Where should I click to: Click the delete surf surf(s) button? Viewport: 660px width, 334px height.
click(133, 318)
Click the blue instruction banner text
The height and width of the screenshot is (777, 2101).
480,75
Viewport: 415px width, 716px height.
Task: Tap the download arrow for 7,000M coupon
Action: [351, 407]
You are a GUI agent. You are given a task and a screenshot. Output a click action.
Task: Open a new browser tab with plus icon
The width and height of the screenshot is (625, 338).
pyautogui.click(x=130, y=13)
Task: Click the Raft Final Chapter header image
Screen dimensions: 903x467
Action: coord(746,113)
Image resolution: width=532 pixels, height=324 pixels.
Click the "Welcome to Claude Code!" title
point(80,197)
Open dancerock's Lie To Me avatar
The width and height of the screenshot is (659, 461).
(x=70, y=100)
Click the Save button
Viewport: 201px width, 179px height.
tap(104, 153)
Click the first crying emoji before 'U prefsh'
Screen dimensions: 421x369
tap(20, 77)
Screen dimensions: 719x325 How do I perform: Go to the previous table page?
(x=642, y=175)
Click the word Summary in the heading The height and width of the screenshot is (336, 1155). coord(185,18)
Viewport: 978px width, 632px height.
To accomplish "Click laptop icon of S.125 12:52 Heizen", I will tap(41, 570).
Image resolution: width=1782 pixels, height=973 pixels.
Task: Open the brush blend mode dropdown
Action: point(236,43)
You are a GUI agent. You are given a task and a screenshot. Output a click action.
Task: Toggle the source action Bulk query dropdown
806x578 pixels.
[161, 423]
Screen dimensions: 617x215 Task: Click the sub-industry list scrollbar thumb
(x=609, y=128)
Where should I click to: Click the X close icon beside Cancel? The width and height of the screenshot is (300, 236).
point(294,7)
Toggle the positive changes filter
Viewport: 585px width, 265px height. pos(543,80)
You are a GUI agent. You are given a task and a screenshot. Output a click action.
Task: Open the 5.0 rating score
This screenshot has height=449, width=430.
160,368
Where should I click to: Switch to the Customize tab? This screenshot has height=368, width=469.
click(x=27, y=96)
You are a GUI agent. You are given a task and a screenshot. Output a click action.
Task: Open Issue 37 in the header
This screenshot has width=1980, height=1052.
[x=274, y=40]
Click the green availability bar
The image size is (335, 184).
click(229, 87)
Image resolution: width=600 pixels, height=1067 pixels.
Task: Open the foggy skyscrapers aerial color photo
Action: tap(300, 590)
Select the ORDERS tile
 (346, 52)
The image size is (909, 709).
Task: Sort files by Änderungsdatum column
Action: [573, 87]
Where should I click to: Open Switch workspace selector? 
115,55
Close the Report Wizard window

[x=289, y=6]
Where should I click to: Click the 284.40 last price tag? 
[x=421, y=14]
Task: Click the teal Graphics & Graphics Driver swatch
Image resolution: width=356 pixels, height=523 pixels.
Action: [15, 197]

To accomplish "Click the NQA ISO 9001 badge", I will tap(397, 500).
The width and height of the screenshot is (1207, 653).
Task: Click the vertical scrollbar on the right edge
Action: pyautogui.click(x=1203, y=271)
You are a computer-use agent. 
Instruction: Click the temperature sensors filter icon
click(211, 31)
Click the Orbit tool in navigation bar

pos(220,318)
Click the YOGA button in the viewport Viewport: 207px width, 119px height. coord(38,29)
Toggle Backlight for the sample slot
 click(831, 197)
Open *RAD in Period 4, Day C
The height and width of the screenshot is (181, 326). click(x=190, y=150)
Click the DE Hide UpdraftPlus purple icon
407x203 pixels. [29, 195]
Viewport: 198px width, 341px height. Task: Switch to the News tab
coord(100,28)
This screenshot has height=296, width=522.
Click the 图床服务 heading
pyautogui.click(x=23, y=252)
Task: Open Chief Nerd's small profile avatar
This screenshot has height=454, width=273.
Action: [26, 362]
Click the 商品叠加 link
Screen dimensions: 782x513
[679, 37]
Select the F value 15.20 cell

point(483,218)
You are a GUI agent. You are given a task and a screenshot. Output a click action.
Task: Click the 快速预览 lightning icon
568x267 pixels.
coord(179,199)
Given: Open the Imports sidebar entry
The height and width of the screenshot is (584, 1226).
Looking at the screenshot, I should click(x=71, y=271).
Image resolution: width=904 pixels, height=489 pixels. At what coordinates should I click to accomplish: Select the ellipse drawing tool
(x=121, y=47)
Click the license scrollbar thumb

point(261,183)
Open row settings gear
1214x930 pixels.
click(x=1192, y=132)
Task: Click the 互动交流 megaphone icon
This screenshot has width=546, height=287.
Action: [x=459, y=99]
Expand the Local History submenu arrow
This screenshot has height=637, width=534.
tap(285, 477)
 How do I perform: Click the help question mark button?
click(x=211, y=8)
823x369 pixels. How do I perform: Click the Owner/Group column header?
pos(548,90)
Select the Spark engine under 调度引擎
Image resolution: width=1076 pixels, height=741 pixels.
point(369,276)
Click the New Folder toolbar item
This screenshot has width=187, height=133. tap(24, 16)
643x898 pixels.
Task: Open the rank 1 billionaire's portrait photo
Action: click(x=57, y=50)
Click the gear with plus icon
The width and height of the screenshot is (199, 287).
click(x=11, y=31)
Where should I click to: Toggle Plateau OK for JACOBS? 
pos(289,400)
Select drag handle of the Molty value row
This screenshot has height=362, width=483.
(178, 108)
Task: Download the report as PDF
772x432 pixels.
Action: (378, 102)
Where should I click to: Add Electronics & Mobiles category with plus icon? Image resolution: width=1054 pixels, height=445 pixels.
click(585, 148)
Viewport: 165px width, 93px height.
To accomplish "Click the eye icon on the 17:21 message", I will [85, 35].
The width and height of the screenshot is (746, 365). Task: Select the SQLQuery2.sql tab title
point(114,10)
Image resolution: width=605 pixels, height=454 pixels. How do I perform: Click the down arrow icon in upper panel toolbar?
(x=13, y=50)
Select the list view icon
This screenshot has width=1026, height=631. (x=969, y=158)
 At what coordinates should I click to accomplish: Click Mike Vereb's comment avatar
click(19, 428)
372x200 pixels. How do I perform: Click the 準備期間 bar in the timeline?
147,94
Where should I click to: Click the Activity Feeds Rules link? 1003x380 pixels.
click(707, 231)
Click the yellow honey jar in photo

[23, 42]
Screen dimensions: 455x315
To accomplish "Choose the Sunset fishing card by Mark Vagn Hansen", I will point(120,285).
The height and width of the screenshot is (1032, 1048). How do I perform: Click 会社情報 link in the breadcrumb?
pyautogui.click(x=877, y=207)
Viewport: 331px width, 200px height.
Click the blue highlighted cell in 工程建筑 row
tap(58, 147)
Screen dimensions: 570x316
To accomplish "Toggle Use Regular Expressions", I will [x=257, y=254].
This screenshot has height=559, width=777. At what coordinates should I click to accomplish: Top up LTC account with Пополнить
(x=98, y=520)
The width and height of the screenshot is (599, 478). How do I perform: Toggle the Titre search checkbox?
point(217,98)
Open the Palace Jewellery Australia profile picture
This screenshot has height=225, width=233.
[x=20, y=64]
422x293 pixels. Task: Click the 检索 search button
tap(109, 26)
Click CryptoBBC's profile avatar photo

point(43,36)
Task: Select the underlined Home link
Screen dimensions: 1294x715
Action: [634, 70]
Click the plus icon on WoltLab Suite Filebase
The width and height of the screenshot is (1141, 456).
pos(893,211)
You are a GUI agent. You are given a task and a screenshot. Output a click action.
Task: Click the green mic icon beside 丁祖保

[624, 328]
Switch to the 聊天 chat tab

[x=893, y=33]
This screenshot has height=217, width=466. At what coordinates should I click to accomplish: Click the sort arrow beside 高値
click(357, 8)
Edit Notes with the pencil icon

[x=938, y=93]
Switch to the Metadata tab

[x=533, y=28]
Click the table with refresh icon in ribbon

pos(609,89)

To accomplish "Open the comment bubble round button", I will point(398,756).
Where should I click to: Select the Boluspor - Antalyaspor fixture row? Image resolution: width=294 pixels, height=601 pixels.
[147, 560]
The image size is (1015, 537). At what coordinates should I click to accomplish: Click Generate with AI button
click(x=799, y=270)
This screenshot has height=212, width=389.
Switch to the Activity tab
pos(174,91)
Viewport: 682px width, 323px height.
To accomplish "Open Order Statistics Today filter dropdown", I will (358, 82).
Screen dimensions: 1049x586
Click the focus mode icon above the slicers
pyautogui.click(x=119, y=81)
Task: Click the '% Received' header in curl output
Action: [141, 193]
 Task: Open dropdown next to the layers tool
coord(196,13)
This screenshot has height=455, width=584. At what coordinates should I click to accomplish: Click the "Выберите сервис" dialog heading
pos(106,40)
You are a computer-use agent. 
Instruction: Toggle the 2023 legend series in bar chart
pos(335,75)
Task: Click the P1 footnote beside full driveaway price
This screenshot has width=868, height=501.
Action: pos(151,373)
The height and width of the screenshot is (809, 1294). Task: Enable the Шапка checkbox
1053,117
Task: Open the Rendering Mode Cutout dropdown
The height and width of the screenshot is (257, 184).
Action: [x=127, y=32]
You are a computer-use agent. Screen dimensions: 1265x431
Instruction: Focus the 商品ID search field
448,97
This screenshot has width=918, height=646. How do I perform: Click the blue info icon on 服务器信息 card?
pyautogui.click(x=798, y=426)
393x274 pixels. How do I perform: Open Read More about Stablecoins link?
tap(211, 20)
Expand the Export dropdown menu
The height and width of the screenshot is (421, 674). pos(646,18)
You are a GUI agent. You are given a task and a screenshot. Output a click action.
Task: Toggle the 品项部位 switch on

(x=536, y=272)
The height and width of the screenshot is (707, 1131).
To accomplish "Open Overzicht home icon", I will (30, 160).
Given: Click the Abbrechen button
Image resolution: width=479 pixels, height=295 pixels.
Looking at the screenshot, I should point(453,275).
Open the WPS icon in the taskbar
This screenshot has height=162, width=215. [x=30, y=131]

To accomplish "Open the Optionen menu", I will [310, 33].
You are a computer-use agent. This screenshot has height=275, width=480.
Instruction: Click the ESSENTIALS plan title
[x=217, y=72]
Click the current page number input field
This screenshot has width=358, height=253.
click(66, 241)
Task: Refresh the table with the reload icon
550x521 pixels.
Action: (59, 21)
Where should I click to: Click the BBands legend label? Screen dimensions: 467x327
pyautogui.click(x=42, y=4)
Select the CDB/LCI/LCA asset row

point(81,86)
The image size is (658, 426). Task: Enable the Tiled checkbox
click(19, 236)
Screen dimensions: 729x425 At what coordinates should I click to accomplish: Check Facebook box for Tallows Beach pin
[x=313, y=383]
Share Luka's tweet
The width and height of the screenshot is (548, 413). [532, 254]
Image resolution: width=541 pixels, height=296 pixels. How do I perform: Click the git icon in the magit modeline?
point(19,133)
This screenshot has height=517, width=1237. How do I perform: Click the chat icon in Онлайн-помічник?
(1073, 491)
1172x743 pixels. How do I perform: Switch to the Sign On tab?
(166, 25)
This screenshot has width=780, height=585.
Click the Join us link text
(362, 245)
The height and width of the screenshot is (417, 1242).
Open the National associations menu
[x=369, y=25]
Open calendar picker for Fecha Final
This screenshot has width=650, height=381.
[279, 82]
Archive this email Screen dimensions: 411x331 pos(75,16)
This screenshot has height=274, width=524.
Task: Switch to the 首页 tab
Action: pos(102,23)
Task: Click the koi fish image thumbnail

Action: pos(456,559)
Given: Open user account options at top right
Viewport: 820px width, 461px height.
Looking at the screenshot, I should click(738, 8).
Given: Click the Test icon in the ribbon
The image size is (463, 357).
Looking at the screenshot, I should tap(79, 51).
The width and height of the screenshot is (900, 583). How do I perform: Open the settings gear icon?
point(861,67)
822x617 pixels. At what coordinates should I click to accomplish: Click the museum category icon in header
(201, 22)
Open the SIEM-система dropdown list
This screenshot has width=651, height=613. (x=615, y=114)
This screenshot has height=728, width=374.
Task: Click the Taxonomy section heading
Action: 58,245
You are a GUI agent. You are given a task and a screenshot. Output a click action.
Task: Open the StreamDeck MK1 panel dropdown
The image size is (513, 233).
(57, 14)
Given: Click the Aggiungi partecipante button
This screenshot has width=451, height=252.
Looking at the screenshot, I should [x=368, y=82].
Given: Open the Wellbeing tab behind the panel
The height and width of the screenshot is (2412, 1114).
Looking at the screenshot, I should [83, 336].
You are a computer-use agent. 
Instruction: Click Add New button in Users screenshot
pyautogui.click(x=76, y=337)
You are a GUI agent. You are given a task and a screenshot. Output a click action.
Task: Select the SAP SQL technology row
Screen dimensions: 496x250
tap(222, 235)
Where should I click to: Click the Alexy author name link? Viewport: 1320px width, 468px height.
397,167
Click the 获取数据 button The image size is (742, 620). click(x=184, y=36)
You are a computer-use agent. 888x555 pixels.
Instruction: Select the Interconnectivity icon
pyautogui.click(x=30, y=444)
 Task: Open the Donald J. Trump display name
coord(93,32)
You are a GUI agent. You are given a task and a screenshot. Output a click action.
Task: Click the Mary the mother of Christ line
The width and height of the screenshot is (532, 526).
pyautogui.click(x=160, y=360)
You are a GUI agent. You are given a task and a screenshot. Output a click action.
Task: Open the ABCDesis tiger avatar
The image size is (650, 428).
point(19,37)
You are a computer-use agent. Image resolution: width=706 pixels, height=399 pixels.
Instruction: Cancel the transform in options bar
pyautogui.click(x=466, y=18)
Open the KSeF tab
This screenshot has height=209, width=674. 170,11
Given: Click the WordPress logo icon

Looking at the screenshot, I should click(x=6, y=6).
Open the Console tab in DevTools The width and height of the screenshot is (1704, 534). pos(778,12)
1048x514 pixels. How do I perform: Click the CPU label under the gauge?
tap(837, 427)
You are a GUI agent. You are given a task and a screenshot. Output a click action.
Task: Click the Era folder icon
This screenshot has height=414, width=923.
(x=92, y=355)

> [Description of the task] Only lines with the word "computer" belong in the answer; copy each of them from the material above.

> [Final answer]
You are a computer-use agent. 
You are a computer-use agent. 
You are a computer-use agent. Screen dimensions: 1265x431
You are a computer-use agent. This screenshot has height=275, width=480.
You are a computer-use agent. 
You are a computer-use agent. 888x555 pixels.
You are a computer-use agent. Image resolution: width=706 pixels, height=399 pixels.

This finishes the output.